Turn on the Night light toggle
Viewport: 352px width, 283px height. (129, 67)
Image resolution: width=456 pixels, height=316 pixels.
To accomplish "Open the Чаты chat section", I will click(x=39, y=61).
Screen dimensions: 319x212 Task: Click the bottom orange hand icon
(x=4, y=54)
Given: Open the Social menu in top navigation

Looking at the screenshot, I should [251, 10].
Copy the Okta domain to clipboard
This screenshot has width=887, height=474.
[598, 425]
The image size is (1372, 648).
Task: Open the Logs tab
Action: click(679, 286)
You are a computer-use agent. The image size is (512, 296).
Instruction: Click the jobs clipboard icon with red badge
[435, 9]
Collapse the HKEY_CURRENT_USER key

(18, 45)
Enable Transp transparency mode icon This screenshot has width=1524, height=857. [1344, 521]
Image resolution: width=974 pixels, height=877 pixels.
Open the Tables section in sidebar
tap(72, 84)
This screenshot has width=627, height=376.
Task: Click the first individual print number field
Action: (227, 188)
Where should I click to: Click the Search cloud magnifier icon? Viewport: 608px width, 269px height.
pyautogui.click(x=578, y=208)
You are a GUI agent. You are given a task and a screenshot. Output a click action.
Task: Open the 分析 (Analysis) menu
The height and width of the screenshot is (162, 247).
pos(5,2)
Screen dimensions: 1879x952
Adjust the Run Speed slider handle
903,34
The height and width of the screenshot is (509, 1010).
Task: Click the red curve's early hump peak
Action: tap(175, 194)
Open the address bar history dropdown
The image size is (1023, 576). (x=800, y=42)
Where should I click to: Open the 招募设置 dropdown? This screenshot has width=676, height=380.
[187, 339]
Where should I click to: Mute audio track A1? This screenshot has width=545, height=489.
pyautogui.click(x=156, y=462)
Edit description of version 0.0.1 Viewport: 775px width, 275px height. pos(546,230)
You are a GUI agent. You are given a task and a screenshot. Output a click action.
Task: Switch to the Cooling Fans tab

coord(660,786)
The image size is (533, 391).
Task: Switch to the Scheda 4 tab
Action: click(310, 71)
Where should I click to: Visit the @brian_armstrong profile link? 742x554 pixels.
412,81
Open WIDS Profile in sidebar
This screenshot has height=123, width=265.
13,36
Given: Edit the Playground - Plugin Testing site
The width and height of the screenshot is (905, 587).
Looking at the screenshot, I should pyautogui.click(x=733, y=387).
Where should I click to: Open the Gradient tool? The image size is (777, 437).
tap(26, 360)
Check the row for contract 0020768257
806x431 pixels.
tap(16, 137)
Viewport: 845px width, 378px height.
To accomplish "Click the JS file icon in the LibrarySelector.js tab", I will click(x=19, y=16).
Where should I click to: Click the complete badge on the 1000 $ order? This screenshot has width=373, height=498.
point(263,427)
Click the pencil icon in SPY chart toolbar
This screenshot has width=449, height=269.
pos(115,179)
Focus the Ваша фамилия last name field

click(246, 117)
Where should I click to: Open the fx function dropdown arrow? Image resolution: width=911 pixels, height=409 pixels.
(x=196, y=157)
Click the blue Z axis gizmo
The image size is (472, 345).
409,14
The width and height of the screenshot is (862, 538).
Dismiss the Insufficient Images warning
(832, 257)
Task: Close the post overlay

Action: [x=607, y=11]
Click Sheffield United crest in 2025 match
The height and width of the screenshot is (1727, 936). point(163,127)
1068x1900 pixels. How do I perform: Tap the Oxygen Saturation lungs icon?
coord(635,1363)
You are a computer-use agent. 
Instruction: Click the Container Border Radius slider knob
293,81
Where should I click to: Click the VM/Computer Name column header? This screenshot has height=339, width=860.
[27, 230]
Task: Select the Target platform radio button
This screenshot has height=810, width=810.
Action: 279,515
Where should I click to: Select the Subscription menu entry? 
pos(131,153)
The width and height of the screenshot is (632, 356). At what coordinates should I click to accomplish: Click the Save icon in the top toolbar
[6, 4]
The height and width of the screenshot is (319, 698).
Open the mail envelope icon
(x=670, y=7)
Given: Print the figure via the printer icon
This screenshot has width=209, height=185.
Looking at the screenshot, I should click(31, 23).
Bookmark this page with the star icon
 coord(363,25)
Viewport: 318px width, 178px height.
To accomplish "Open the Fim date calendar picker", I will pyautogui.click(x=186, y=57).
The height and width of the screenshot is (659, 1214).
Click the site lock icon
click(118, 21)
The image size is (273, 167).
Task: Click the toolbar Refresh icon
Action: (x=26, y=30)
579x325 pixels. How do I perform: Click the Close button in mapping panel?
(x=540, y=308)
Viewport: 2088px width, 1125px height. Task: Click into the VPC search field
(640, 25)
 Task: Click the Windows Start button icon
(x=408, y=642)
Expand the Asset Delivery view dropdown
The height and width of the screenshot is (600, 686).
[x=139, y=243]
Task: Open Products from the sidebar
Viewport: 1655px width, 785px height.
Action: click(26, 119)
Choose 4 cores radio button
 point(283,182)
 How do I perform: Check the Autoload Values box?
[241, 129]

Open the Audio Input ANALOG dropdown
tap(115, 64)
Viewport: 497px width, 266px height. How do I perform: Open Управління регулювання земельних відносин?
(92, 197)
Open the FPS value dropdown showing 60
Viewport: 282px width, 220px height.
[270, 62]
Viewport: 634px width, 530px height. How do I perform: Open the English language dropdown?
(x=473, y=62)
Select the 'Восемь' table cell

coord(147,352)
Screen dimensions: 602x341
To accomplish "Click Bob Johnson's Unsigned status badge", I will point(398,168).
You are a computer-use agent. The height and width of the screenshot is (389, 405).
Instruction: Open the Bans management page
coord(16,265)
============
• [Written request]: Print the records above unchanged, from their first line through the line that contains "Looking at the screenshot, I should [251, 10].".

• [Answer to the task]:
Turn on the Night light toggle
Viewport: 352px width, 283px height. (129, 67)
Image resolution: width=456 pixels, height=316 pixels.
To accomplish "Open the Чаты chat section", I will click(x=39, y=61).
Screen dimensions: 319x212 Task: Click the bottom orange hand icon
(x=4, y=54)
Given: Open the Social menu in top navigation

Looking at the screenshot, I should [251, 10].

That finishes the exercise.